Power Line has a post this morning on the posturing that is going on at the G-20 summit as the world leaders try to decide how to handle the current financial crisis.  The article points out that Europe is taking the position that America is responsible for the global meltdown and therefore American should fix it.  The European countries are not really interested in inacting expensive stimulus plans–their governments have had massive social spending for decades. 

It is interesting, however, to look at the facts surrounding the worldwide meltdown.  According to the article:

“Consider the banks. Bromund and Markheim point to a survey by the Centre for European Policy Studies which found that the average leverage ratio of Europe’s twelve largest banks as of September 2008 was 35 to 1, compared to less than 20 to 1 in the U.S. The survey described Europe’s ratios as “a disaster in waiting.”

Or consider real estate. The IMF has noted out that, in the run-up to the crisis, “credit aggregates grew extremely fast in the United Kingdom, Spain, Iceland, and several Eastern European countries,” fueling real estate booms. As Bromund and Markheim explain, “the bubbles in Europe were as unsustainable as those in the U.S.””

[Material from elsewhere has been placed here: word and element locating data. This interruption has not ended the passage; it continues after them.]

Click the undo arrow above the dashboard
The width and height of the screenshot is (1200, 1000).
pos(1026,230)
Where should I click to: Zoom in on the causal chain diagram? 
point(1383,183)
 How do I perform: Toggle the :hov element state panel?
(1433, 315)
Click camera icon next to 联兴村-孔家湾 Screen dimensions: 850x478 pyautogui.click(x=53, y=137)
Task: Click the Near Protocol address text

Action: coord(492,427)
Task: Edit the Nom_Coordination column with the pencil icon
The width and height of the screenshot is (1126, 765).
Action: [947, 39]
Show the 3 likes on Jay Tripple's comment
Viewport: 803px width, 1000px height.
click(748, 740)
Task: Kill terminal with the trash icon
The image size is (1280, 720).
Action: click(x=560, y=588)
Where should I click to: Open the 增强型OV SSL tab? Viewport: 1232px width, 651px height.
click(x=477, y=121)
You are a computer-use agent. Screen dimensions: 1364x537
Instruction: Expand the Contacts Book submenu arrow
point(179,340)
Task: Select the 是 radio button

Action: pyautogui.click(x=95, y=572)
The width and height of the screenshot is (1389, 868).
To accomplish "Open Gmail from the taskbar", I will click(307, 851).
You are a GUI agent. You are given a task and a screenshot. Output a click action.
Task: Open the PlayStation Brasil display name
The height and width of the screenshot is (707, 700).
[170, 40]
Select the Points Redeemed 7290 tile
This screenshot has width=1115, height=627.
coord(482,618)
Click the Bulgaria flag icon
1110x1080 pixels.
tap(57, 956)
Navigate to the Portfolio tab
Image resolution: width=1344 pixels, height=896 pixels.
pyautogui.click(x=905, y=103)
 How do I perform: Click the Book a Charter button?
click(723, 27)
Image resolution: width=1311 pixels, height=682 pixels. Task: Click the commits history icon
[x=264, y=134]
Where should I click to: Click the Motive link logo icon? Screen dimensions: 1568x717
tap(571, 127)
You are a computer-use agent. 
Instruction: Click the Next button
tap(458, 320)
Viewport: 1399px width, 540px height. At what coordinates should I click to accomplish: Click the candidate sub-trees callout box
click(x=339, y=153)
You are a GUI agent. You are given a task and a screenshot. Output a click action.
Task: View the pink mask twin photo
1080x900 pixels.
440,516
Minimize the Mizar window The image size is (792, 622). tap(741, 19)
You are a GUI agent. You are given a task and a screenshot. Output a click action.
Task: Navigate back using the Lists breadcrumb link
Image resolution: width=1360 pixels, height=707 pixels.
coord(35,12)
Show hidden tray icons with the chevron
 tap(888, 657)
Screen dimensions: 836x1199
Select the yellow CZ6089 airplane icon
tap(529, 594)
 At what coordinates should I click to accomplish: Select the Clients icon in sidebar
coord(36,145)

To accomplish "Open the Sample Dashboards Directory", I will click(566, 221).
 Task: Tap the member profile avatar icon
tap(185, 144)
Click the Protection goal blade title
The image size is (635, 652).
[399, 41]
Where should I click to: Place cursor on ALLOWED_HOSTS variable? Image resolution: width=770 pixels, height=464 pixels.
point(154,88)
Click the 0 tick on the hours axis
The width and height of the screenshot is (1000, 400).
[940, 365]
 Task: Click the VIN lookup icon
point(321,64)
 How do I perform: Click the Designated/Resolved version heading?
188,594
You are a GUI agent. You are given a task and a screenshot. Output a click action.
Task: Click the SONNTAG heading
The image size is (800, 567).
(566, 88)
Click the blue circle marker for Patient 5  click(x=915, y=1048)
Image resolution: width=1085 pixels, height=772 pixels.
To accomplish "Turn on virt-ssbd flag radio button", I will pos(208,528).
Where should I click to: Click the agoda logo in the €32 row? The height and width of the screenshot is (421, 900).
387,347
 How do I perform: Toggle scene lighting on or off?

One of the main issues that the European countries will take up is the elimination of ‘tax havens’.  Basically, Europeans have learned that if there is a country with low tax rates, the world corporations will move there–we saw that with the growth of the Irish economy when Ireland cut its corporate tax rate.  People vote with their feet, and there is a group of people in the world who are trying to prevent that from happening.